Compute the R-squared (R²) value for the test set. Store the result in **`q6_r2`** (float, rounded to three decimals).

In [31]:
# YOUR CODE HERE
# your code here
#raise NotImplementedError
#q6_r2 = round(r2_score(y_test), 3)
#q6_r2
q6_r2 = round(r2_score(y_test, y_pred), 3)
q6_r2

0.646

In [32]:
# If all tests pass (there might be hidden tests), you will earn 15 points
# Test Cell: Question 6
assert isinstance(q6_r2, float), "R-squared must be a float."
assert q6_r2 <= 1.0, "R-squared cannot exceed 1.0."
assert q6_r2 > -10, "R-squared value seems unreasonable. Check your calculation."
print(f"Test R²: {q6_r2:.3f}")

Test R²: 0.646


## 7. Reusable Evaluation Function *(20 points)*

Implement a function **`evaluate_model(model, X_test, y_test)`** that returns a tuple containing the (MSE, R²) score, with each value rounded to three decimals.

In [35]:
# YOUR CODE HERE
# your code here
#raise NotImplementedError
def evaluate_model(model, X_test, y_test) -> Tuple[float, float]:
    mse = round(mean_squared_error(y_test, model.predict(X_test)), 3)
    r2 = round(r2_score(y_test, model.predict(X_test)), 3)
    return mse, r2

In [36]:
# If all tests pass (there might be hidden tests), you will earn 20 points
# Test Cell: Question 7
test_mse, test_r2 = evaluate_model(model, X_test, y_test)
assert isinstance(test_mse, float) and isinstance(
    test_r2, float
), "Function must return two floats."
assert test_mse >= 0, "MSE must be non-negative."
assert test_r2 <= 1.0, "R-squared cannot exceed 1.0."
print(f"Function returned MSE: {test_mse:.3f}, R²: {test_r2:.3f}")

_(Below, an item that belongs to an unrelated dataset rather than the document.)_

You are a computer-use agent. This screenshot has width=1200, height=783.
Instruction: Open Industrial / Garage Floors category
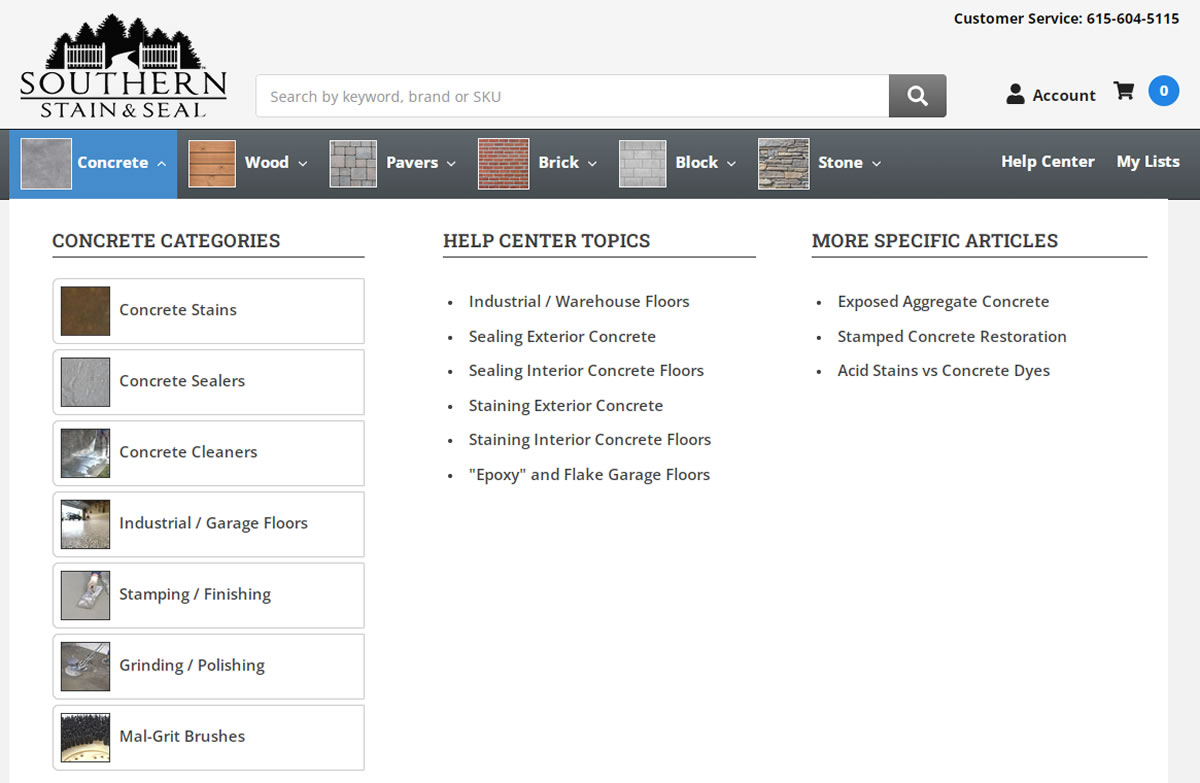213,523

Function returned MSE: 18.066, R²: 0.646


## 8. Analyze Coefficients *(10 points)*

Identify the feature with the largest *negative* coefficient (i.e., the one that most negatively impacts MPG). Store its name as a string in **`q8_strongest_negative_feature`**.

In [38]:
# YOUR CODE HERE
# your code here
#raise NotImplementedError
q8_strongest_negative_feature = X.columns[np.argmin(model.coef_)]
q8_strongest_negative_feature

'acceleration'

In [39]:
# If all tests pass (there might be hidden tests), you will earn 10 points
# Test Cell: Question 8
assert isinstance(q8_strongest_negative_feature, str), "Answer must be a string."
assert len(q8_strongest_negative_feature) > 0, "Feature name cannot be empty."
assert (
    q8_strongest_negative_feature in X.columns
), "Feature name must be one of the columns in X."
print(f"Feature with most negative coefficient: {q8_strongest_negative_feature}")

Feature with most negative coefficient: acceleration


## Next Steps

Congratulations on completing the assignment! Before submitting:

1. Make sure all your cells run without errors.
2. Ensure you've answered all parts of each question.
3. If any autograder tests fail, revisit your answers.